Let’s now address some of the commonly asked questions about this building Code to better understand its need and application for the Indian building sector.
What is the need for an energy code?
Similar to other codes for fire and structural safety, Eco Niwas Samhita (ENS) specifies the minimum requirements that residential buildings should be designed for, to ensure comfortable temperatures can be maintained inside houses for longer, reducing the need for active cooling and heating and also the energy required for it.
Even with knowledge of passive design measures and climate appropriate design practices within the design industry, it is difficult to ensure that all housing projects are built to a minimum standard without using a Code which can be used to assess compliance. This is evident as current green housing projects in the country look to adopt voluntary rating systems such as Leadership in Energy and Environmental Design (LEED), Green Rating for Integrated Habitat Assessment (GRIHA) etc., but their use is preferred by high-income housing projects where both users and developers understand the benefits and represent the first movers in the market.
However, the bulk of the housing market needs guidance from a standard approach like a Code to lead to large scale adoption and availability of energy efficient houses. This ensures basic minimum criteria is met across housing projects, allows for ease of compliance by the government and is not limited to an individual designer’s skill, eventually, leading to informed practices being adopted by the larger housing industry.
Aren’t Code compliant buildings expensive to build?
Depending on the design approach and materials used, the additional costs for complying with the Eco-Niwas Samhita are likely to minimal and in the range of 1-2% of the total cost of the building.
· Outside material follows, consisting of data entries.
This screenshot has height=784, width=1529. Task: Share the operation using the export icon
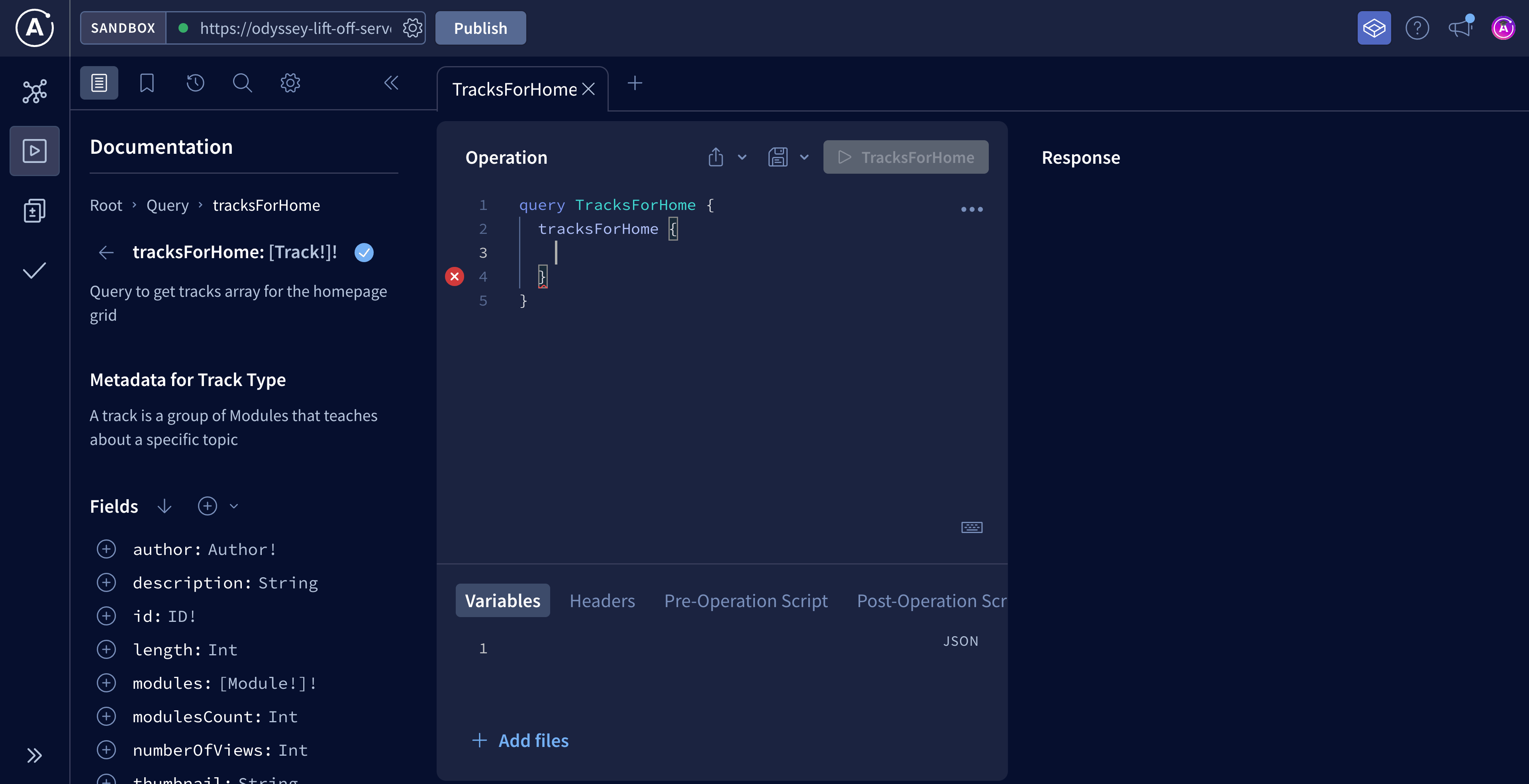(715, 157)
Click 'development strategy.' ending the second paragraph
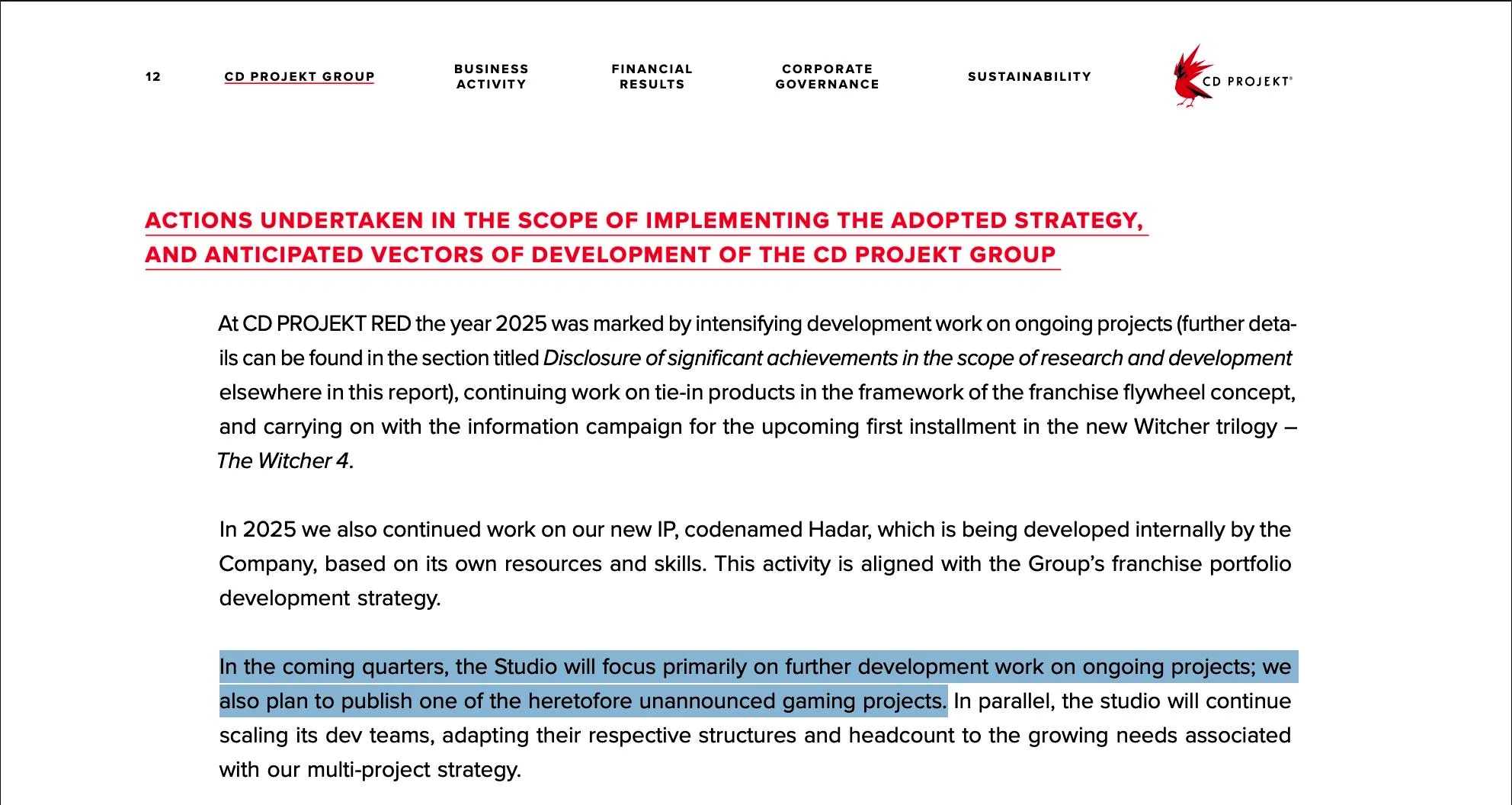Image resolution: width=1512 pixels, height=805 pixels. click(329, 598)
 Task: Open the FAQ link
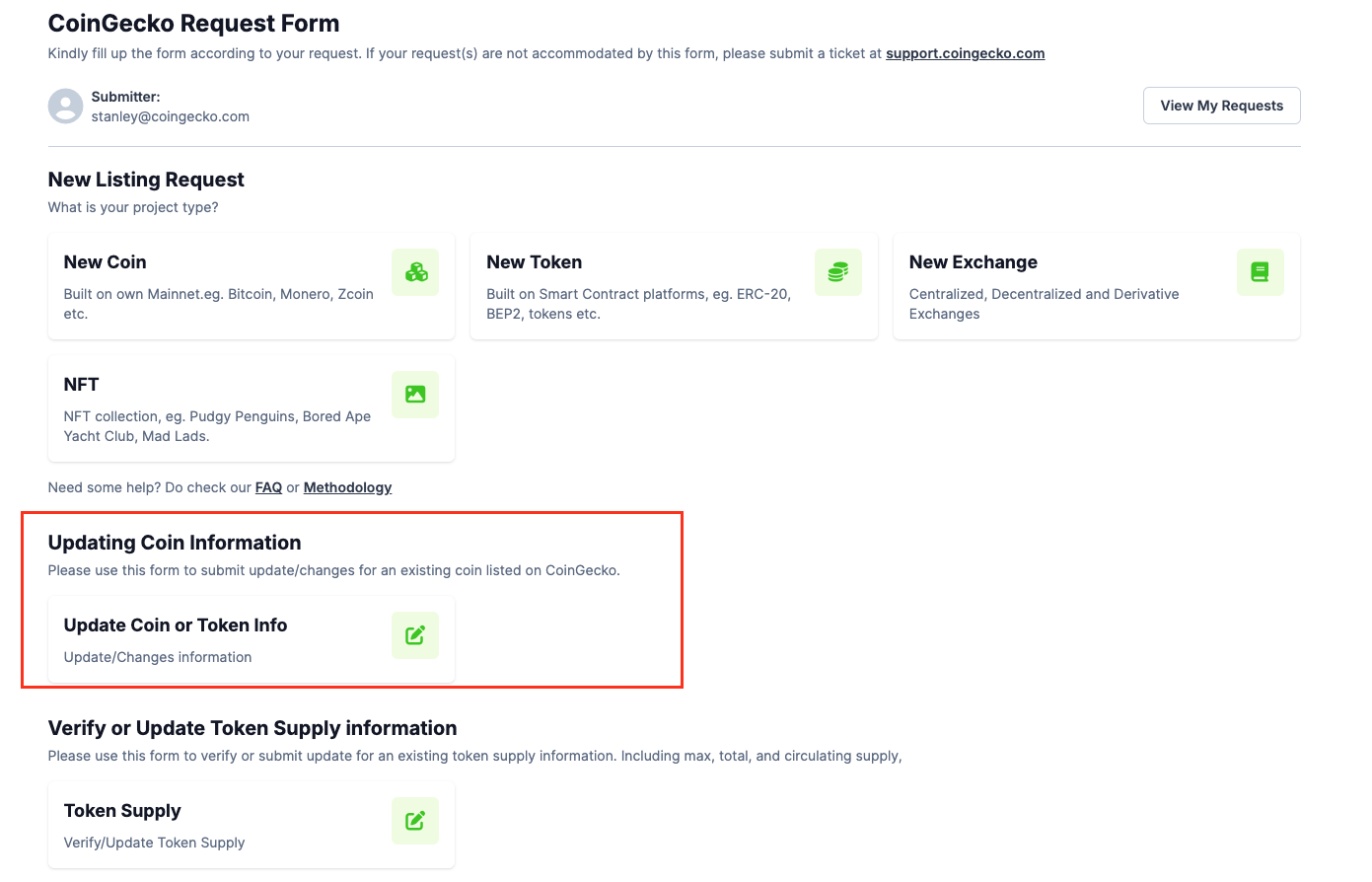point(268,487)
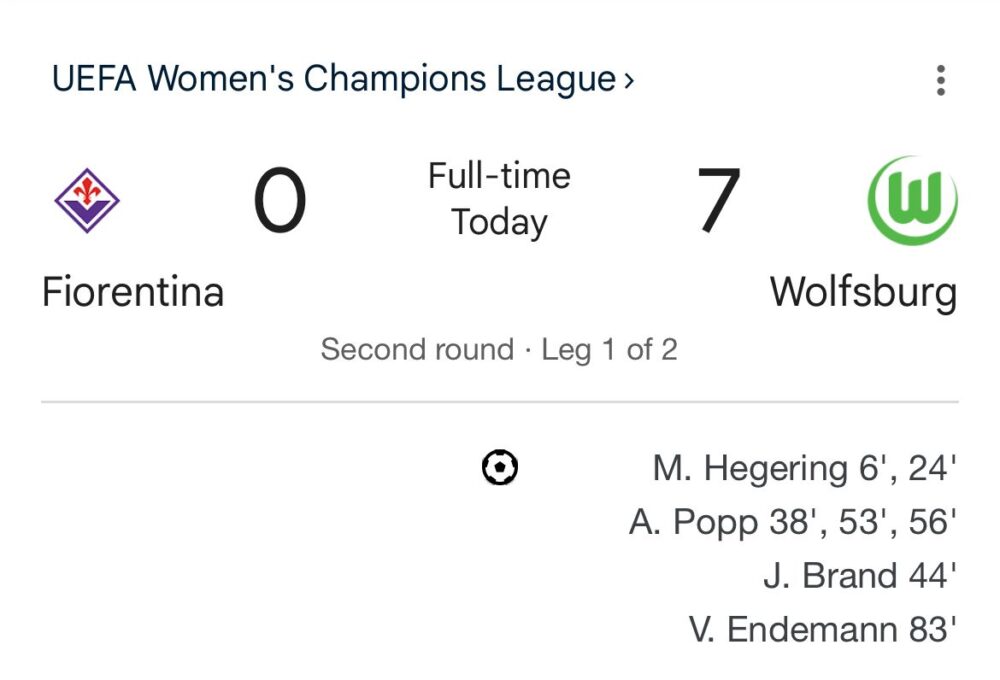
Task: Open the UEFA Women's Champions League link
Action: [x=333, y=79]
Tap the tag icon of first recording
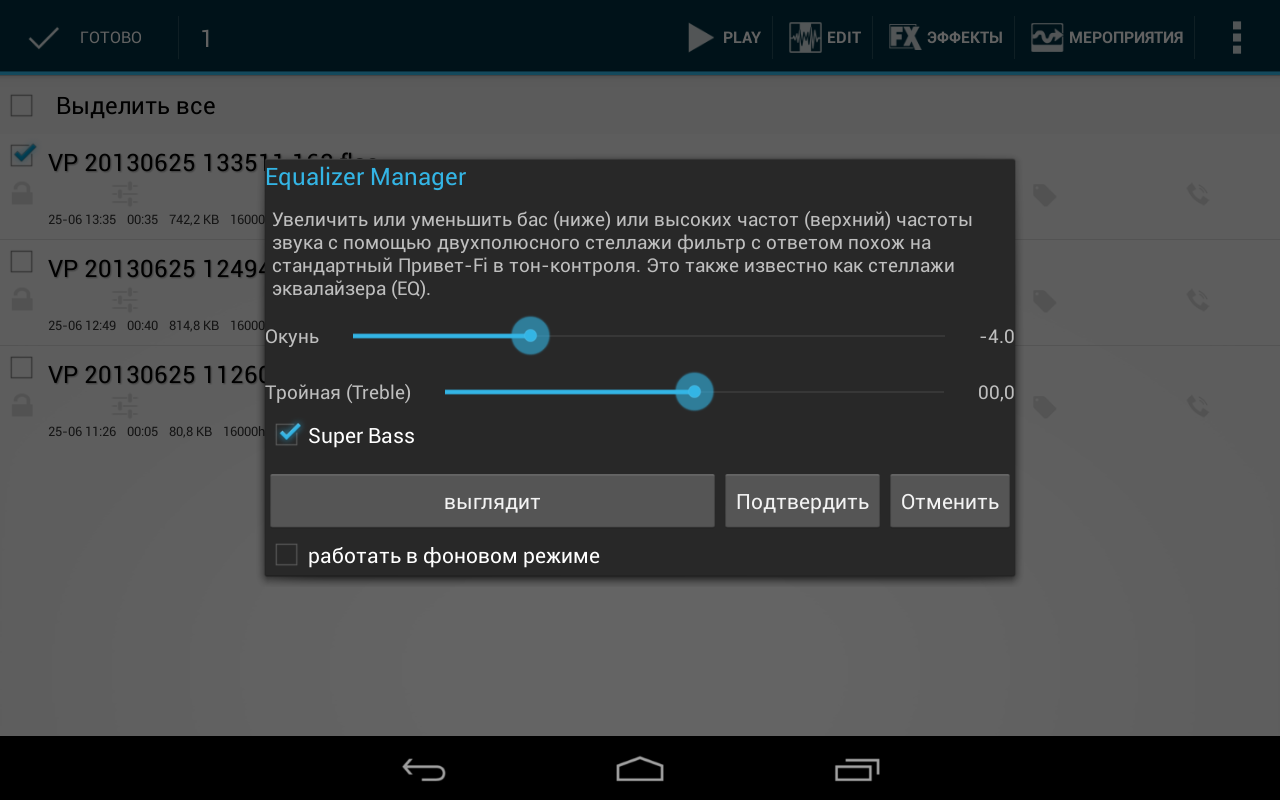Screen dimensions: 1280x800 1045,195
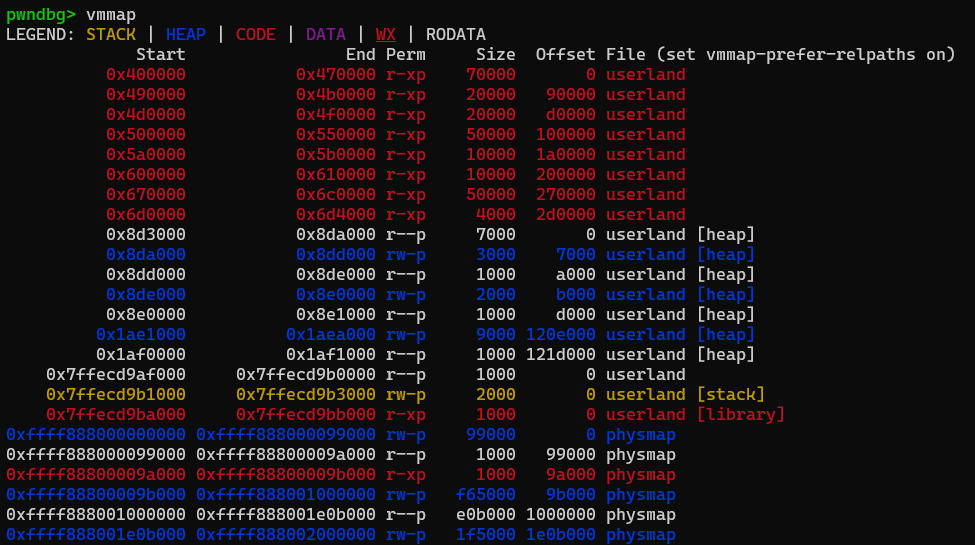Screen dimensions: 975x545
Task: Click the yellow [stack] label
Action: 731,394
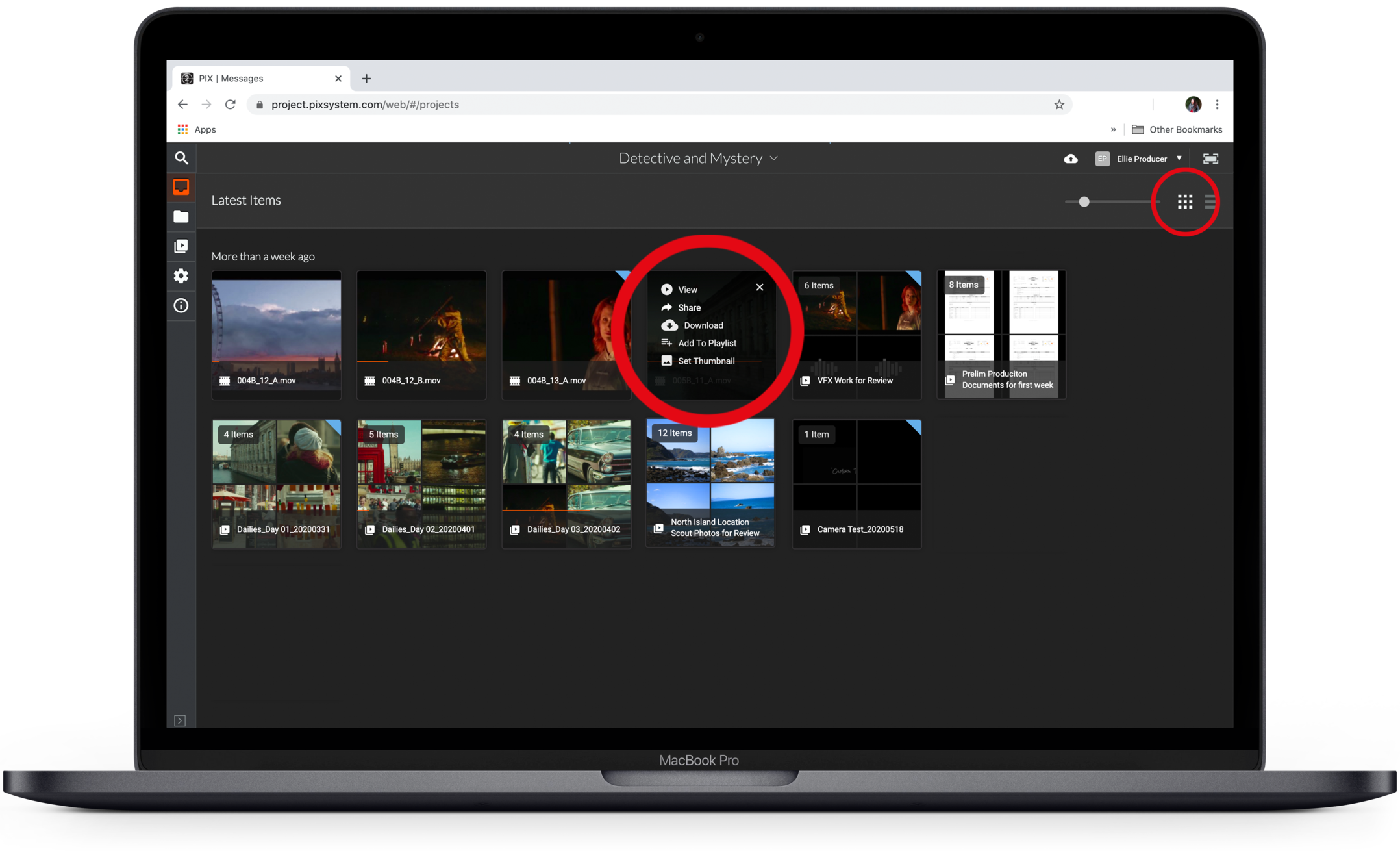Choose Download from the context menu
The width and height of the screenshot is (1400, 851).
pyautogui.click(x=703, y=325)
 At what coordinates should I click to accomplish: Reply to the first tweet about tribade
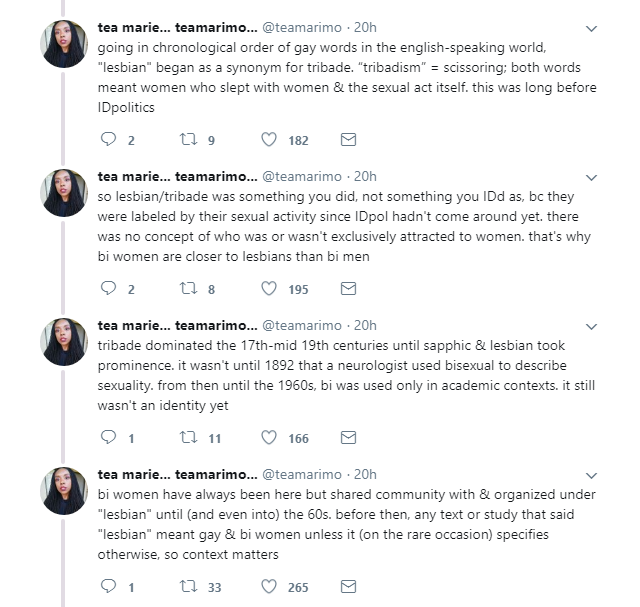pyautogui.click(x=110, y=139)
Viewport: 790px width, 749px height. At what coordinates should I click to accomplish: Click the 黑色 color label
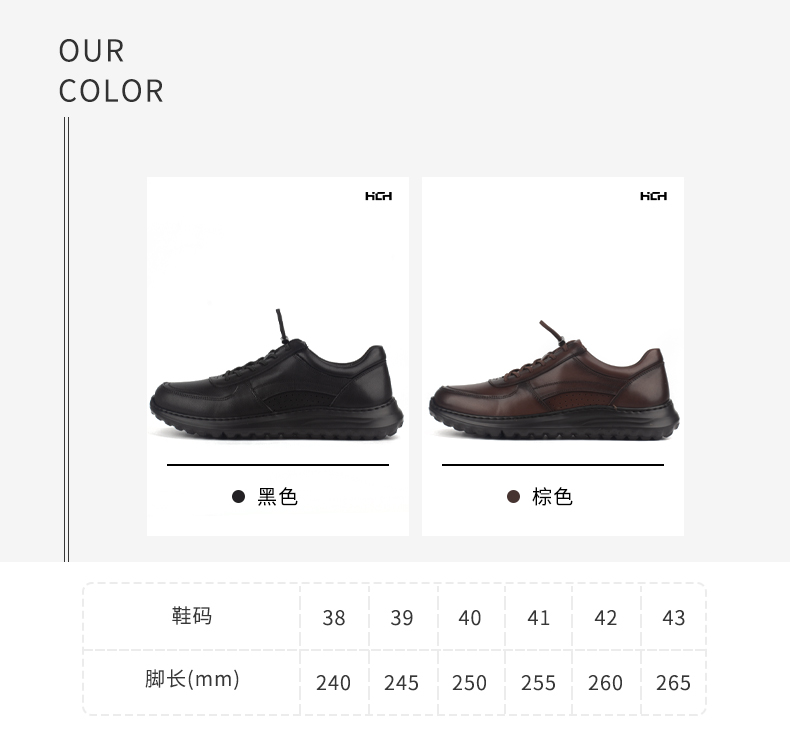click(278, 497)
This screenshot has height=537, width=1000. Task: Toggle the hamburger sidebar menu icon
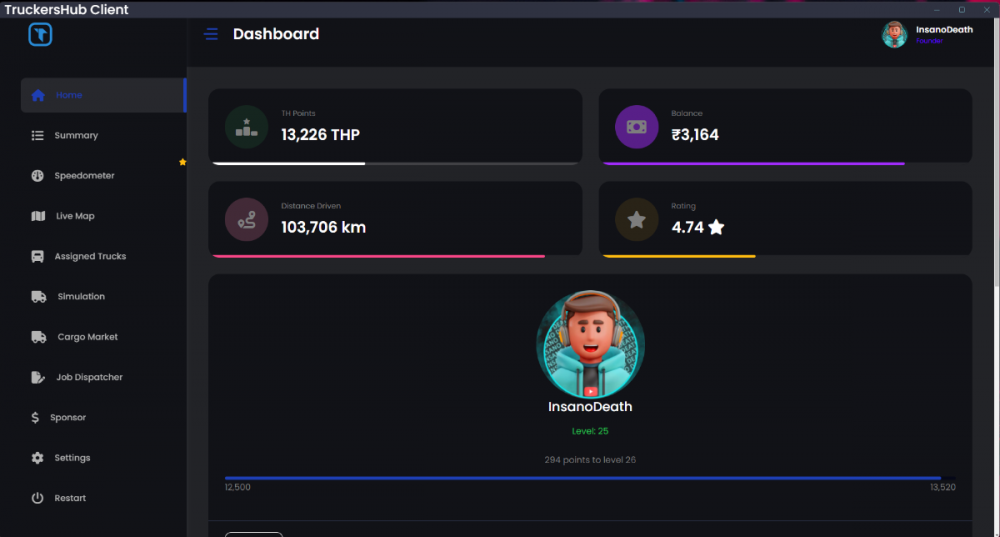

It has been designed to be used by mass housing projects by using construction materials and technologies that are affordable and readily available in the market.
What are the ENS compliance requirements?
Eco-Niwas Samhita has been designed after studying energy use in hundreds of apartments in different cities across climate zones in India. This data has been used to simulate multiple combinations of possible solutions to arrive at the optimal standard for different climate types based on common construction practices.
The Code provides design flexibility to innovate in the design of building envelope, passive measures and choice of building materials to meet the compliance requirements.
To check compliance, architects and designers will need to fill in readily available information from architectural drawings about building areas, construction materials for the envelope, orientation and location in India into a compliance tool. This does not require any simulation software to be used.